The formula for deposits in transit is equal to:
Prior months’ accumulated deposits in transit +(plus) the current month’s cash/check deposits -(minus) cleared deposits = Deposits in transit (Current month)
Notice that the current month’s cash/check deposits are added to the prior month’s outstanding deposits. So, the final cash balance in a bank reconciliation statement increases as the Deposits in transit rise.
2. Might overstate the adjusted bank balance
The adjusted bank balance of a bank reconciliation statement could be overstated by deposits in transit (DIT). For example, a cash deposit erroneously recorded in another bank account increases deposits in transit balance. A deposit in Bank A that was recorded in Bank B by accounting increases the deposits in transit balance of Bank A. This error could be cured upon the preparation of an adjusting entry, debiting Bank account A, and crediting Bank account B. Also, NSF checks included in DIT increase the balance without incoming real cash. The bank will usually debit the depositor’s account if the check is insufficient. In addition, delayed deposits increase the adjusted bank balance. Hence, reviewing deposits in transits helps avoid overstatement of the adjusted bank balance.
3. Incorrect deposits in transit balance makes the bank reconciliation unbalanced
One incorrect transaction in deposits in transit could make the bank reconciliation unbalanced. For instance, a prior DIT did not clear in the current month but was not included in the list. The adjusted book and adjusted bank balance are not equal, in this case. Also, a deposit recorded in the accounting records must be reflected in the bank balance unless it was actually undeposited.
The SUMIF function of Excel could assist in the calculation of deposits in transit. First of all, get all recorded deposits within the month and prior month’s DIT. Next, secure an electronic bank statement or encode it. Now, be sure that the recorded deposits have deposit batch numbers.

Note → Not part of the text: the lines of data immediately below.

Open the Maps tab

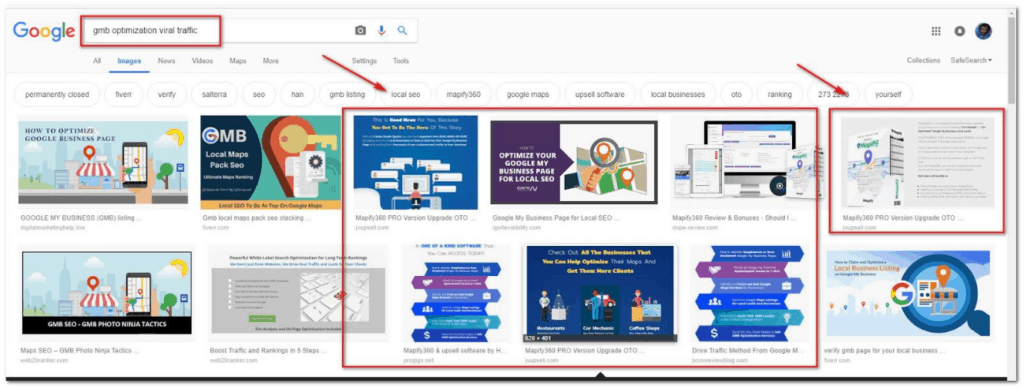[238, 61]

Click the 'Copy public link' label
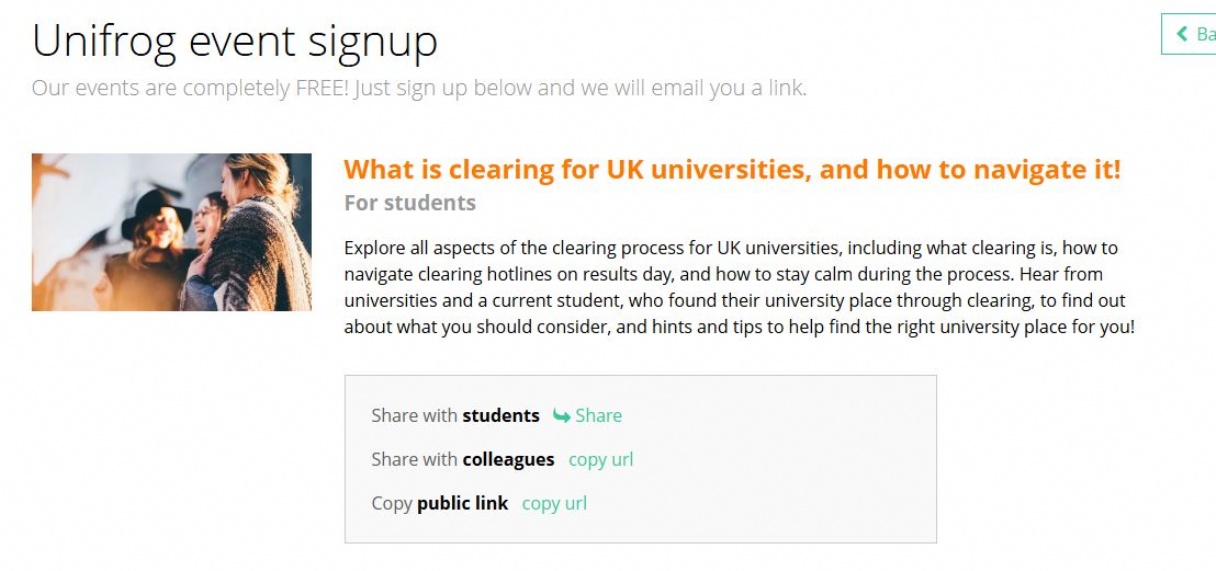(439, 503)
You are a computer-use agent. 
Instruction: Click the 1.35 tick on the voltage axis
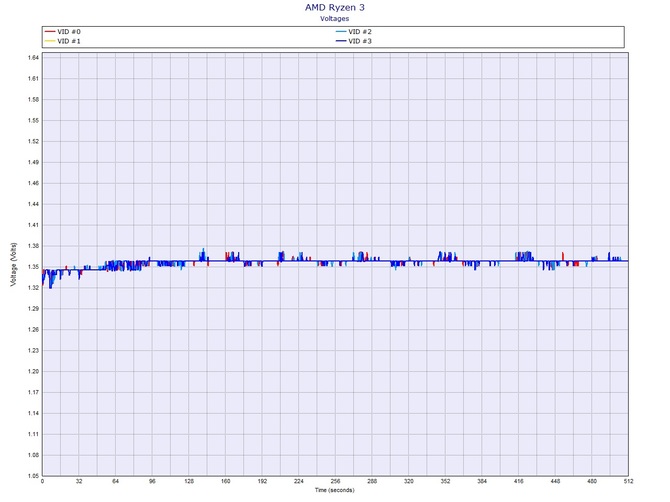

Those are also used as references in the bank statement. Indeed, reconciliation becomes simple when the lookup values are included in the accounting record and bank statement.
4. Too large Deposits in Transit mean cash might not be available at month-end
Limited cash is available when the total deposits in transit are over 40% of the adjusted Cash in Book/Bank balance. Indeed, it means that disbursements can only be made up to 60% of the Cash in Bank Balance. Deposits in transits are considered cash, however, they are still outstanding and may never clear. Thus, monitoring DIT also prevents the issuance of NSF checks. Also, the management can plan the next month’s expenditures based on the available fund.